Heal the Bay, an environmental group claiming about 600 members, is trying to draw public attention to beach pollution and put pressure on politicians and industry to stop it.
The Pico-Kenter drain is one of nine in the Santa Monica Bay designated by the county Health Department as having unhealthy levels of coliform bacteria, which are present in human and animal fecal matter. The outlet sites are posted with signs that read: “Caution: Contaminated Water.”
Assemblyman Tom Hayden (D-Santa Monica), state Sen. Herschel Rosenthal (D-Los Angeles) and Santa Monica Mayor Christine Reed joined the group that gathered on Labor Day in front of the Pico-Kenter drain, which Santa Monica police had marked off with yellow plastic tape.
‘Slap on the Wrist Isn’t Enough’
“We need to penalize polluters,” Rosenthal said. “Just a slap on the wrist isn’t enough if they continue to pollute. For a short-term solution we need to close the area completely around the drain with a fence.”
Hayden said he used to let his children play in the runoff from the Pico-Kenter drain until about eight years ago, when he began hearing of skin diseases and cancers thought to be caused by toxins in the bay.
Dorothy Green, Rimmon Fay and other leaders in the Heal the Bay group are asking for a building moratorium on any facilities that would add to the load carried by the sewers until facilities can be built to stop the spill of raw sewage into the bay. They say that during the past year raw sewage was dumped into the bay at least 15 times.
They also are asking for fences around the storm-drain runoff areas.

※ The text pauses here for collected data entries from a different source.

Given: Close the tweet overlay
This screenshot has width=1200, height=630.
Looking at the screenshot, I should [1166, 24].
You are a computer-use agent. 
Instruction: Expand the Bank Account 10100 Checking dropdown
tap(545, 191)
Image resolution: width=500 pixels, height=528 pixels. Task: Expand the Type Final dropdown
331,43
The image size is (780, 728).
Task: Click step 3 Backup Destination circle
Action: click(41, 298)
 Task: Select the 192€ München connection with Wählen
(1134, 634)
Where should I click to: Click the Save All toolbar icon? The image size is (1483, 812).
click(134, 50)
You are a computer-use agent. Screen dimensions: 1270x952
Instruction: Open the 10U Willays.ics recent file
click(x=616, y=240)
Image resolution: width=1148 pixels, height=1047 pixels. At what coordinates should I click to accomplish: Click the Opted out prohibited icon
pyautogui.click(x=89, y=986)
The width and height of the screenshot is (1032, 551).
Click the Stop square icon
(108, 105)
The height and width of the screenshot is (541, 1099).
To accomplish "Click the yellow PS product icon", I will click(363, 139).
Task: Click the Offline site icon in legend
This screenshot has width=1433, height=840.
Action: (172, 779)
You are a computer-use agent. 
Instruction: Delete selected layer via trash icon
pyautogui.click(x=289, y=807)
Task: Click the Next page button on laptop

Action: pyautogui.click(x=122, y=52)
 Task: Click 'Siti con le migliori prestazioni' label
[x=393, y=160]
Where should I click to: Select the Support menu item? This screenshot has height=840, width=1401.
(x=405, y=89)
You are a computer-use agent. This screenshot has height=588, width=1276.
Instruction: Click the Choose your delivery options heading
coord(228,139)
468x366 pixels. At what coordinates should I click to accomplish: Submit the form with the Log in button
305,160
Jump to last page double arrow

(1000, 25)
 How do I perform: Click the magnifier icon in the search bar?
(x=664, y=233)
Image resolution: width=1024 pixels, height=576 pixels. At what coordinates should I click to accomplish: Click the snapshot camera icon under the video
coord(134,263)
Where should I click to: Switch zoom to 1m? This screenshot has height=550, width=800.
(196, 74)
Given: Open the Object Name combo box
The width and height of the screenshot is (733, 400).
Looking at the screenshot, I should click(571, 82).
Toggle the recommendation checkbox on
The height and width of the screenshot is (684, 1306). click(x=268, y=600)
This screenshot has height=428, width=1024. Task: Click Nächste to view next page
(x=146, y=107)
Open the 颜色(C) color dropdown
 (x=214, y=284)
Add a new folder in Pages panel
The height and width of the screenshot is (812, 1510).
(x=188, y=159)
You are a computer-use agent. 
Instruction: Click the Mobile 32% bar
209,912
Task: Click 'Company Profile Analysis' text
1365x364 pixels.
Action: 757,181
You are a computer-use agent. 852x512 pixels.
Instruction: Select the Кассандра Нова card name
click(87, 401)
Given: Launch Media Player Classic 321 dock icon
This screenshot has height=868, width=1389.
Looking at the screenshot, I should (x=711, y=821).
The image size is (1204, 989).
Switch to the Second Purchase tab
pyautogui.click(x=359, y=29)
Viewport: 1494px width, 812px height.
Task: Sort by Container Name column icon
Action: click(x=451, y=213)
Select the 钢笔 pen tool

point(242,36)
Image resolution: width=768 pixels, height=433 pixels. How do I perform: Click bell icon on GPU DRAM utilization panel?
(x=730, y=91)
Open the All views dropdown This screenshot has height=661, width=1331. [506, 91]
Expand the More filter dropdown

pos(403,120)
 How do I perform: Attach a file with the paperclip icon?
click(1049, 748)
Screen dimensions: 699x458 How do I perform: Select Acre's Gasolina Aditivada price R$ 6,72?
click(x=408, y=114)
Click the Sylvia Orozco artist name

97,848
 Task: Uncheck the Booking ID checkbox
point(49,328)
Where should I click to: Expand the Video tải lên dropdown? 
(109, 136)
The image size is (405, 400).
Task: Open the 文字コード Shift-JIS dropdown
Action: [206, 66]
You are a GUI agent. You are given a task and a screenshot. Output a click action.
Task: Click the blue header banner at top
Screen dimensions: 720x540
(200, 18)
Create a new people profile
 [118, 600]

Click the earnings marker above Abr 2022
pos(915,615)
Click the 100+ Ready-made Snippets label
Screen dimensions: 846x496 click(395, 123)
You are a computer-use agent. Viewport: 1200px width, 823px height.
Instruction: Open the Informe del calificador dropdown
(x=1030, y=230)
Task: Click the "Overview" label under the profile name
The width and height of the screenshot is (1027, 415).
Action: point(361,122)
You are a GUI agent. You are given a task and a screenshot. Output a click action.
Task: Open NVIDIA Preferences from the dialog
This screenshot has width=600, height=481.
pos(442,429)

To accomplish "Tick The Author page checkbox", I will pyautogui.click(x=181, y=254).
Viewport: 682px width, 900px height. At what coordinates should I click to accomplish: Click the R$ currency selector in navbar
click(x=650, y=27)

In a short speech Monday, Hayden asked for support of Proposition 65, known as the Clean Water Initiative, on the November ballot. The bill prohibits discharge of chemicals into ground water and requires businesses to report whether they are using or discharging chemicals, he said.
Those who illegally discharge chemicals into ground water or into the storm drains “should be treated the same way you treat rapists,” Hayden said.
“The people of Santa Monica,” Reed said, “are sick and tired of this flow . . . of illegal dumping . . . which ends up on the beaches at Santa Monica. Contact Supervisor Deane Dana. Let them know you are sick and tired of this.”
The eight other storm drain outlets that bear signs warning of pollution are: Pulga and Chautauqua, both north of Santa Monica; Santa Monica Pier; Ashland, south of the pier; Ballona Creek and Imperial Highway, which both empty into the surf at Playa del Rey; Ainsworth, which empties into Redondo and Hermosa beaches; and Avenue I at Redondo Beach.
Satoshi Miyata, senior public health sanitation specialist for the county Department of Health Services, said his department keeps track of coliform counts and tells people they should “stay away from them.” Miyata said his department has been sampling water near the drains every week, but will soon begin doing the tests twice a week.
Miyata said that even when the coliform count is high, it is rapidly diluted by the ocean water. The water is safe at points 25 yards away from the outflow, he said. That is why warning signs are posted 25 yards to either side of the discharge and why lifeguards try to keep people from swimming directly in front of the drain site.
However, many people at Santa Monica Beach on Sunday had not noticed the signs.
Carl Byker, a Santa Monica resident and a member of Heal the Bay, said that last week he saw a 5-year-old child put his head under the outflow at the Pico-Kenter drain. Even during the demonstration, children wandered into the water of drain water and had to be warned away. Right after the demonstration, lifeguards had to warn swimmers to keep away from the posted area.
A lifeguard who asked not to be identified said, “All of us are wishing we knew what is really in the water. I don’t go in the water unless I have to and I used to swim every day.
“I would never let my children swim or play on this beach.”
Both Miyata and Scholl, of the city’s general services department, said they have never heard of anyone getting sick because of the water from the storm drains.
The Pico-Kenter drain was the site of three 50- to 100-gallon discharges of kerosene or diesel fuel last week, according to Stan Scholl, director of general services for the city of Santa Monica.
The area was marked off-limits last week to keep beachgoers away from a thick, smelly brown ooze that reportedly caused some swimmers and lifeguards to suffer nausea and skin burning.
Scholl said the city is offering a $3,000 reward for information leading to the identification and conviction of the people who dumped the substance into the drain.